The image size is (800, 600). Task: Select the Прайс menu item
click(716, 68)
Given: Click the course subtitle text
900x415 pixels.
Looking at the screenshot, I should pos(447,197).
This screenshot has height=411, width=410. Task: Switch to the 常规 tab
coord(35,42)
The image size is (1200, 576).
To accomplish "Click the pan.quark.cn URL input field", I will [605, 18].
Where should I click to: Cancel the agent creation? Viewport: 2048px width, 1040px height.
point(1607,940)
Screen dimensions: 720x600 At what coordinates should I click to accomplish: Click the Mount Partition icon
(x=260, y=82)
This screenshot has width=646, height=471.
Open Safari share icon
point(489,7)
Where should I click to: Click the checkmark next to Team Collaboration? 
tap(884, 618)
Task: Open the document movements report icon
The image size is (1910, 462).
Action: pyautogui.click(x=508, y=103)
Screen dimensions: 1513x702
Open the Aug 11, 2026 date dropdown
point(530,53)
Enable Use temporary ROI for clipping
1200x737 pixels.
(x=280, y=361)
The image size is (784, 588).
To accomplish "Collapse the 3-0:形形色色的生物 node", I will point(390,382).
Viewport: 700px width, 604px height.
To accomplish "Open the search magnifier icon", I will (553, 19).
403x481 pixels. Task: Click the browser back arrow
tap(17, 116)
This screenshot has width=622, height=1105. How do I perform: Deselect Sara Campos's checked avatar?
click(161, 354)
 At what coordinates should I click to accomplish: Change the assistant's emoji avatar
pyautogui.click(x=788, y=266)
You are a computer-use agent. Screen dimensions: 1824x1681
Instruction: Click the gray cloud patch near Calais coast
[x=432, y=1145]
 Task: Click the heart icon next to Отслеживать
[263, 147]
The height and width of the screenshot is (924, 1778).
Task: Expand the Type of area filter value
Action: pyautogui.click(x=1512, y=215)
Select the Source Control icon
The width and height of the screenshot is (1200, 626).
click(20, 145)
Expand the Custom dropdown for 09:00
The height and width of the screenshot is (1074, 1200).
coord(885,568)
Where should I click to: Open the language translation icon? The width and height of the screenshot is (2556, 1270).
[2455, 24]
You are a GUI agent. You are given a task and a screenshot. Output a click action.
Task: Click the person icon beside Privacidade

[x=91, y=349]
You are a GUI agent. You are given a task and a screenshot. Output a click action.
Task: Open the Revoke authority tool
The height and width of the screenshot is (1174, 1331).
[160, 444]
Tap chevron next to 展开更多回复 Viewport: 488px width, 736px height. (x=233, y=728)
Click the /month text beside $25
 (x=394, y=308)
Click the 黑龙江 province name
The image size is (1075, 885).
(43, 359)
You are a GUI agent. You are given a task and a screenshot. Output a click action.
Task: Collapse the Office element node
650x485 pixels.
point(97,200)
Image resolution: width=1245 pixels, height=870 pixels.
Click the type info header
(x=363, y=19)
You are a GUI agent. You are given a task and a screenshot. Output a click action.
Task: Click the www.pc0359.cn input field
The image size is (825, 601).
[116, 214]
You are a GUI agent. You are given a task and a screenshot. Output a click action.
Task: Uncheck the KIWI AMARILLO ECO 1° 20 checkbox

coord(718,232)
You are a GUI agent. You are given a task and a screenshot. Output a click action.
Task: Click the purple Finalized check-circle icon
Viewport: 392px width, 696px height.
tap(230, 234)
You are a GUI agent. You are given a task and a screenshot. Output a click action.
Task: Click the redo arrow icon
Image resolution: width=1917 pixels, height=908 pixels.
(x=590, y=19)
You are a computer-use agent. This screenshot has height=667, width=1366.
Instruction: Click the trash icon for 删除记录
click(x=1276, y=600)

Work item:
The lines to output run from the one containing "Task: Collapse the Office element node" to the last line of the entries; give them back exactly.

Exercise answer:
Task: Collapse the Office element node
650x485 pixels.
point(97,200)
Image resolution: width=1245 pixels, height=870 pixels.
Click the type info header
(x=363, y=19)
You are a GUI agent. You are given a task and a screenshot. Output a click action.
Task: Click the www.pc0359.cn input field
The image size is (825, 601).
[116, 214]
You are a GUI agent. You are given a task and a screenshot. Output a click action.
Task: Uncheck the KIWI AMARILLO ECO 1° 20 checkbox

coord(718,232)
You are a GUI agent. You are given a task and a screenshot. Output a click action.
Task: Click the purple Finalized check-circle icon
Viewport: 392px width, 696px height.
tap(230, 234)
You are a GUI agent. You are given a task and a screenshot. Output a click action.
Task: Click the redo arrow icon
Image resolution: width=1917 pixels, height=908 pixels.
(x=590, y=19)
You are a computer-use agent. This screenshot has height=667, width=1366.
Instruction: Click the trash icon for 删除记录
click(x=1276, y=600)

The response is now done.